Temperature and Sampling Parameters
Control creativity vs determinism with temperature, top-p, and other sampling parameters.
What Is Temperature?
Temperature controls the randomness of model outputs. At temperature 0, the model picks the most probable token every time — deterministic and consistent. At higher temperatures, it samples from a broader distribution — more creative but less predictable.
Temperature is not a creativity dial — it's a reliability dial. High temperature = high variance.
The Practical Temperature Guide
| Temperature | Use Case | |-------------|----------| | 0 | Classification, extraction, factual Q&A, code generation | | 0.3 | Structured summaries, technical writing | | 0.7 | General writing, balanced creativity | | 1.0 | Brainstorming, ideation, poetry | | 1.5+ | Experimental; outputs can become incoherent |
Default for most production use cases: 0.2–0.5.
Top-P (Nucleus Sampling)
Top-p restricts sampling to the smallest set of tokens whose cumulative probability reaches P. At top-p 0.9, the model samples from tokens covering 90% of the probability mass, excluding low-probability tail tokens.

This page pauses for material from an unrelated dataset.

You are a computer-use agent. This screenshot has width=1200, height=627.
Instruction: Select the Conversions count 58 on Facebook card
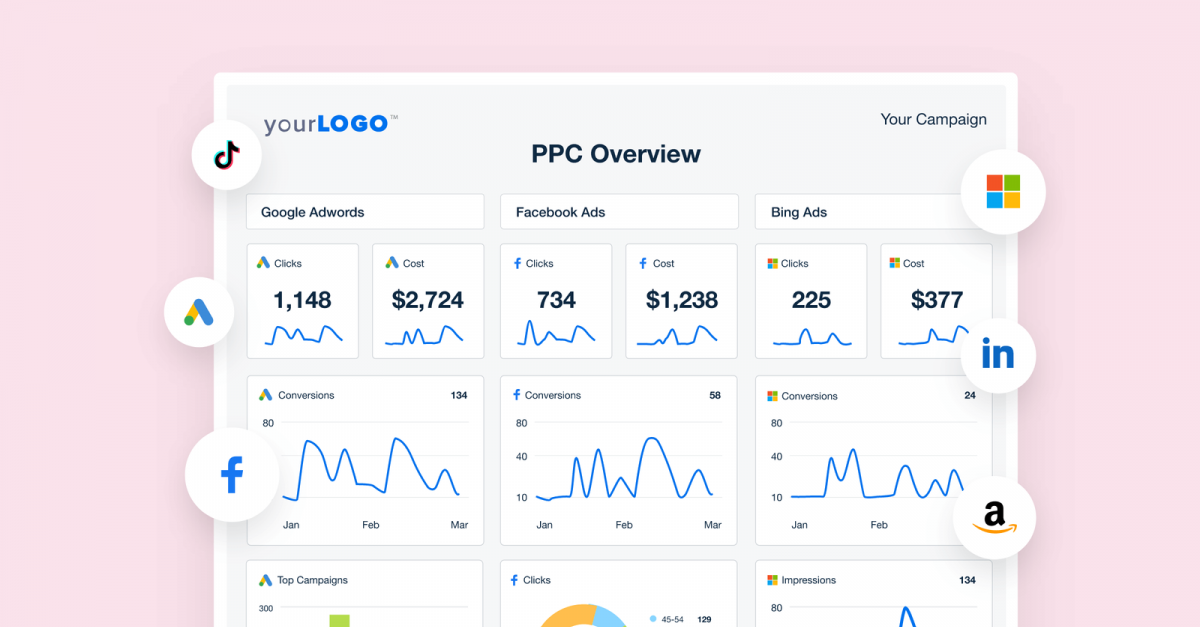click(714, 395)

Use top-p and temperature together or choose one — both constrain the sampling space. Most practitioners use temperature and leave top-p at 1.0 unless specifically needed.
Top-K
Top-k limits the candidate tokens to the K most probable at each step. Less commonly used than temperature/top-p, but useful for very constrained outputs.
Practical Advice
For production systems handling real user data, start at temperature 0 and increase only when outputs feel too rigid. A/B test temperature values against your eval criteria before deploying.
Never use high temperatures in systems where accuracy matters more than variety — medical, legal, financial, or security-sensitive applications.